The company is moving staff and activities from the Lancashire site to its new Widnes facility that opened at the end of June ( RAIL 831).

An Alstom spokesman said: “Alstom has recently opened its new Transport Technology Centre in Widnes in the Liverpool City Region. This site is the natural home for Alstom’s increasing­ly digitally focused business, and as a result we plan to centralise our technologi­es and capabiliti­es in this new world-class facility - increasing our productivi­ty and competitiv­eness.

“This will mean leaving the Victorian Preston site by July 2018. Consultati­on is ongoing with the Trades Union and staff, and it would be inappropri­ate to comment any further at this stage.”

In the 1830s a privately owned carriage building business was establishe­d on the site.
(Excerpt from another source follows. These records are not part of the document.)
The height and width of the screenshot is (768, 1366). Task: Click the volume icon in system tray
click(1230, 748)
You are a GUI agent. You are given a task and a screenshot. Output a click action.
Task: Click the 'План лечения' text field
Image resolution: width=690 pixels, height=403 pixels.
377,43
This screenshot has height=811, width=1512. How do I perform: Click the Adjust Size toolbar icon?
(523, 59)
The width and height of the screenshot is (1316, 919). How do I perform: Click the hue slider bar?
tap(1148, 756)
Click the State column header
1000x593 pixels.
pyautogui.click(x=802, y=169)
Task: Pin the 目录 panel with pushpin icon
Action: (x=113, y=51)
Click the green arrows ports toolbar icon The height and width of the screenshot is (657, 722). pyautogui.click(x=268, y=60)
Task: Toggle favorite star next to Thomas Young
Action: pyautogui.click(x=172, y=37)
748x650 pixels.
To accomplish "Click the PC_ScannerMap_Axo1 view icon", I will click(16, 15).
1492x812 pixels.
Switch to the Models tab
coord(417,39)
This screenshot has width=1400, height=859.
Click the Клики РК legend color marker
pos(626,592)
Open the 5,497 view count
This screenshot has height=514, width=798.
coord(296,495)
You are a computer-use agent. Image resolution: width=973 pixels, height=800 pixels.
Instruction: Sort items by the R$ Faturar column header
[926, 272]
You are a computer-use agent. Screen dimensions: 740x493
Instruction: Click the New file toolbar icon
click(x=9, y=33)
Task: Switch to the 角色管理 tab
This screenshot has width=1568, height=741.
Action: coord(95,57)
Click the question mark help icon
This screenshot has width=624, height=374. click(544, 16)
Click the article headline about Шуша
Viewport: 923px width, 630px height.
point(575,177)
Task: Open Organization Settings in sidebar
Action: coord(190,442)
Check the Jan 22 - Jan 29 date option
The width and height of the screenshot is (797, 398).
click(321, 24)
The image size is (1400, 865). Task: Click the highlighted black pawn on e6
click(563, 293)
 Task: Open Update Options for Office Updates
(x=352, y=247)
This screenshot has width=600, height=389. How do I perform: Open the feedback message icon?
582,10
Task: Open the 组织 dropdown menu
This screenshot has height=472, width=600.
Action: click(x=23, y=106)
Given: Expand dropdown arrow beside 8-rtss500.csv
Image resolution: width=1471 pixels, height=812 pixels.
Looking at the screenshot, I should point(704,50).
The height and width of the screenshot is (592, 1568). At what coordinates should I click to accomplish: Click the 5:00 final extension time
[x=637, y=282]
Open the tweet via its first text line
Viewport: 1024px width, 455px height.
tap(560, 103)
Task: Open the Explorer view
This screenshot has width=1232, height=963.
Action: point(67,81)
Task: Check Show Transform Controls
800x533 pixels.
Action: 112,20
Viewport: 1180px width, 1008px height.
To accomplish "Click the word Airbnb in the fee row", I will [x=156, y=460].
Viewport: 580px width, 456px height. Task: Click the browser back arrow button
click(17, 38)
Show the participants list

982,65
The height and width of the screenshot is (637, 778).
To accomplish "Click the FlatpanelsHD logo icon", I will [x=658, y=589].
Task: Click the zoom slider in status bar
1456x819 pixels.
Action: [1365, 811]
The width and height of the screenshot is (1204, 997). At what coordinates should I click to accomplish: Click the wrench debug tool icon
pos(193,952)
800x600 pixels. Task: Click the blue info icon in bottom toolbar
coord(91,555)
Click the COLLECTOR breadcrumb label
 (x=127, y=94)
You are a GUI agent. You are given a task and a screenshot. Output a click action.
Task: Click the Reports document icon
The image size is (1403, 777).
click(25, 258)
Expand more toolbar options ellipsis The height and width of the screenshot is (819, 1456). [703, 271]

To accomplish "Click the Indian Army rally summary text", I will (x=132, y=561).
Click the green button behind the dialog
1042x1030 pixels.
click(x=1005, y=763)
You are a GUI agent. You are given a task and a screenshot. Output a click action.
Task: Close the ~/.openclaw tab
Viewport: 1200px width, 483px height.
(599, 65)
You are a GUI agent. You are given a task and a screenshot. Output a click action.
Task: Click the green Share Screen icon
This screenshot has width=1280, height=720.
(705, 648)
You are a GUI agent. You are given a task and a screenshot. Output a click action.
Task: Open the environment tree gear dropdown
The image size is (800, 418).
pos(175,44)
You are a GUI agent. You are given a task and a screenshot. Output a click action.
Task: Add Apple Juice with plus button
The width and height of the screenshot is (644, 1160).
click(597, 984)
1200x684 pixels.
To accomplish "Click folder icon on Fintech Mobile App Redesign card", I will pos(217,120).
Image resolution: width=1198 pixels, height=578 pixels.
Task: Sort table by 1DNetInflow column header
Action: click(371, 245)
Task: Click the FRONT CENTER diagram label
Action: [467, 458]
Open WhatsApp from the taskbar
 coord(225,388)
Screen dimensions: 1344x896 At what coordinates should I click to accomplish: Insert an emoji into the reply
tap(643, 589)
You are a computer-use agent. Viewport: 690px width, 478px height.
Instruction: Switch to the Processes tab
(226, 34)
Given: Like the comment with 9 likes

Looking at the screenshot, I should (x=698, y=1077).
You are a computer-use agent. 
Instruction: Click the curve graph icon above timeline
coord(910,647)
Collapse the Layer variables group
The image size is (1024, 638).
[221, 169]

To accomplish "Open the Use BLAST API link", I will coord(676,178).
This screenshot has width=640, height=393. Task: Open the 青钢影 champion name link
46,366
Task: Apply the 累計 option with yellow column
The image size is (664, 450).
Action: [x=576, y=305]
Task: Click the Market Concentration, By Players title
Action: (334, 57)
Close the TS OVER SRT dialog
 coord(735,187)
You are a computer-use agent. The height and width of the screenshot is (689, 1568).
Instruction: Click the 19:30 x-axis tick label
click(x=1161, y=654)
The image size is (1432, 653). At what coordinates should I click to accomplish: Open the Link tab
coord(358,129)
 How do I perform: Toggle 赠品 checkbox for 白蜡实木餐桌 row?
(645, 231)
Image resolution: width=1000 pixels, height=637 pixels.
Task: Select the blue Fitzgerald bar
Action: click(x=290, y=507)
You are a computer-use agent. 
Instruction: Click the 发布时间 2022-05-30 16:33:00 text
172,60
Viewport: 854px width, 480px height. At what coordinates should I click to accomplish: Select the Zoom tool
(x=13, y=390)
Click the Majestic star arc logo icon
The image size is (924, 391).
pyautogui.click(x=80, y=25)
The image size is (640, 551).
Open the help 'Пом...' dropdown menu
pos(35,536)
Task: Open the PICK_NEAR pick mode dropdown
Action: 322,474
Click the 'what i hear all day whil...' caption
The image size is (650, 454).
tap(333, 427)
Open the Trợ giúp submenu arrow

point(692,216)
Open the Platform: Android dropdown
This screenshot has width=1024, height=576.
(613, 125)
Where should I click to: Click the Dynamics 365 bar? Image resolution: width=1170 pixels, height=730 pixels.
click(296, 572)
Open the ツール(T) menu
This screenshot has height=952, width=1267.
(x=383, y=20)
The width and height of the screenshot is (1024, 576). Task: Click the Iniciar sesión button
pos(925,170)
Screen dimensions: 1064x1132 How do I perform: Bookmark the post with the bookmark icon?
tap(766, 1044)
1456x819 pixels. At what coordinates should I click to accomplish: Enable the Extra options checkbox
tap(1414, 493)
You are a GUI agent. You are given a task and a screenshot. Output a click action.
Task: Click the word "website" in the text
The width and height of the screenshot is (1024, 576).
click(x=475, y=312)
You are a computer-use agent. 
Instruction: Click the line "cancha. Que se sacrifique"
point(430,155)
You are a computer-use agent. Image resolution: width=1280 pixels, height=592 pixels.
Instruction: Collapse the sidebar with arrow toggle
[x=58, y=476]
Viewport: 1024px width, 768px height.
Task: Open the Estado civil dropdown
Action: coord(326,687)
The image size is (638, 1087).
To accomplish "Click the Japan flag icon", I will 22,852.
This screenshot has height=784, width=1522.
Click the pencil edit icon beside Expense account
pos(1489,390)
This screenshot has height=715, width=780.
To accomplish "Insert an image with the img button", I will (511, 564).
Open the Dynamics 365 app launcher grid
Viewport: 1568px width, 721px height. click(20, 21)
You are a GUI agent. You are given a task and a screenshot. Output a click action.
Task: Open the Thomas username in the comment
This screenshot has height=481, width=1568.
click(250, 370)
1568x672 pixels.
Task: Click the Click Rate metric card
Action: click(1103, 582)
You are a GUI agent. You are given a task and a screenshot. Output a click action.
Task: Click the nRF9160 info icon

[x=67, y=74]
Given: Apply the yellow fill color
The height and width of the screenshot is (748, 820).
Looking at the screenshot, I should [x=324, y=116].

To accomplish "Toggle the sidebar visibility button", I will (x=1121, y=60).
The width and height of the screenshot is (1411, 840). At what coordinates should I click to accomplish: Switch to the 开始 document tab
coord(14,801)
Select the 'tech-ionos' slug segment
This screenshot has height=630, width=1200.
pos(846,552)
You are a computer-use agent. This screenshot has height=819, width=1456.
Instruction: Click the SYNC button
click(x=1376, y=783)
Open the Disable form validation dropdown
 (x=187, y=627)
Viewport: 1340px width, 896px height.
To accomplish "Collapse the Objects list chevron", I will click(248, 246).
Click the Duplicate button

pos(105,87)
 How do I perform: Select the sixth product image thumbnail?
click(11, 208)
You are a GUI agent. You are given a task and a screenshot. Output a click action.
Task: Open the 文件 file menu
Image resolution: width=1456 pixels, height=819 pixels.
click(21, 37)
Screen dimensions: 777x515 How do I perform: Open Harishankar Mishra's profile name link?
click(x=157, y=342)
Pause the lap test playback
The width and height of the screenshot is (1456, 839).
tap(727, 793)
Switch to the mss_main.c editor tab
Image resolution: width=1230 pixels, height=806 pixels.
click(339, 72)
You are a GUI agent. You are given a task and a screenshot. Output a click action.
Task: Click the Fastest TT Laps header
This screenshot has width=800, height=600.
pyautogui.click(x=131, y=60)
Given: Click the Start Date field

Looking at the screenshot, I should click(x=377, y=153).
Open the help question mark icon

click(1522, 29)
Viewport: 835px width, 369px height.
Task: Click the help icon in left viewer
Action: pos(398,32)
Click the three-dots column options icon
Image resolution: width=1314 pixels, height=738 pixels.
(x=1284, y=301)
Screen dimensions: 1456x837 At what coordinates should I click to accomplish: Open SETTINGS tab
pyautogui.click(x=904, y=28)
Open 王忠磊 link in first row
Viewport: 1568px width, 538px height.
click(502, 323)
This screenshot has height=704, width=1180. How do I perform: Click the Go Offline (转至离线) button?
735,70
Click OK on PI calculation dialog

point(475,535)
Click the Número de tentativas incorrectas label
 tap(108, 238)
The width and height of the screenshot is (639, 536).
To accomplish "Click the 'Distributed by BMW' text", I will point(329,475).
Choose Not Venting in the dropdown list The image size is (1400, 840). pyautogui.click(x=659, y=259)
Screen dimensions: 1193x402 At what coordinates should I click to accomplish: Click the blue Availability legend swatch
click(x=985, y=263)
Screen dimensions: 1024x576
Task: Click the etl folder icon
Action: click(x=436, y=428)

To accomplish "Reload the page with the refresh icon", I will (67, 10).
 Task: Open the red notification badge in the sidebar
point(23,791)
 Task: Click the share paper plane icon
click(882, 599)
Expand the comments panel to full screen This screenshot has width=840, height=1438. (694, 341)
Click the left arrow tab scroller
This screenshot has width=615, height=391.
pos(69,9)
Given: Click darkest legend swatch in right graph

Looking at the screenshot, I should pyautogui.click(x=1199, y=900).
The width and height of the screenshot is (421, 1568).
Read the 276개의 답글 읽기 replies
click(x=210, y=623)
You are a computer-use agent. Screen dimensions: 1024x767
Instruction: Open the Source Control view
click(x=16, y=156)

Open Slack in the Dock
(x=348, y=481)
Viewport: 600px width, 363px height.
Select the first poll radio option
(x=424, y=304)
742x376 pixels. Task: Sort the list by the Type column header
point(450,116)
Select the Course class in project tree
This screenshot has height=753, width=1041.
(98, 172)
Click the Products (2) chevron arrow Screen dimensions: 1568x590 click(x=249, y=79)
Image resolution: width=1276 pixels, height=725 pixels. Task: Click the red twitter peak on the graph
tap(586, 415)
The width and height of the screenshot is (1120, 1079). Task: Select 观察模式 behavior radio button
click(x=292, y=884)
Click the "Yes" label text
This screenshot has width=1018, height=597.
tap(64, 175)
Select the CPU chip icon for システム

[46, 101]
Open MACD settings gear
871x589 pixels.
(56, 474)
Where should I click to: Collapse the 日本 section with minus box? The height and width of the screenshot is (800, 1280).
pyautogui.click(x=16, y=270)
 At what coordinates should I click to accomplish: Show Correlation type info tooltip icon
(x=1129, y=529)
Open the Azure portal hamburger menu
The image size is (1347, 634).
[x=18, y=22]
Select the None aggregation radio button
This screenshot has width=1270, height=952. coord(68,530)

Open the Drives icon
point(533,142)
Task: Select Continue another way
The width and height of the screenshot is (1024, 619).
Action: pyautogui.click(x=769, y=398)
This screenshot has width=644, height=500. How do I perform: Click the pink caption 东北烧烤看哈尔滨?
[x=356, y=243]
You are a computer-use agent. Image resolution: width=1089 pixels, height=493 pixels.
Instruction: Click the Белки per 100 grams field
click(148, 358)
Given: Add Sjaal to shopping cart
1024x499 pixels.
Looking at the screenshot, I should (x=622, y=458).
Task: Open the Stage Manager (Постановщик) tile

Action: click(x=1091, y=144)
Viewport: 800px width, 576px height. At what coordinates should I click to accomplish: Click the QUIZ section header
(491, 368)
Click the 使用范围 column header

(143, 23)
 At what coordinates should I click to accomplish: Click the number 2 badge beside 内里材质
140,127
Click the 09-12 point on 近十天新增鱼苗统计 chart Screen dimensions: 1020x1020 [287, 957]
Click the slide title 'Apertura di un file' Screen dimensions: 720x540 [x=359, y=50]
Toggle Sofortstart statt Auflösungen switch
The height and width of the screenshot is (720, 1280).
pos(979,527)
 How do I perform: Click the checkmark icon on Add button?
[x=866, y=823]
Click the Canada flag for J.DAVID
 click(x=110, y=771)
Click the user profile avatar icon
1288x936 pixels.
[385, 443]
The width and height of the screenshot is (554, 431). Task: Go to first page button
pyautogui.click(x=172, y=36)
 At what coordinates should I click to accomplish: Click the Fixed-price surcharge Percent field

In 1863 the North of England Railway Carriage and Iron Company was incorporat­ed, but that was liquidated 15 years later and the site became empty. A new use came in 1896, when the site was developed by The Electric Railway and Tramway Carriage Works Ltd. Dick Kerr and Company bought it in 1903 and during the First World War it was used for defence work. In 1918 the name changed to the English Electric Company.

The prototype Deltic was built at the site in the 1950s, and in the late 1960s AEI, English Electric and GEC formed GEC Power Engineerin­g Ltd, which was merged with Alsthom of France in 1989. Nine years later, a new company (Alstom) was floated. Preston remained part of its Transport division.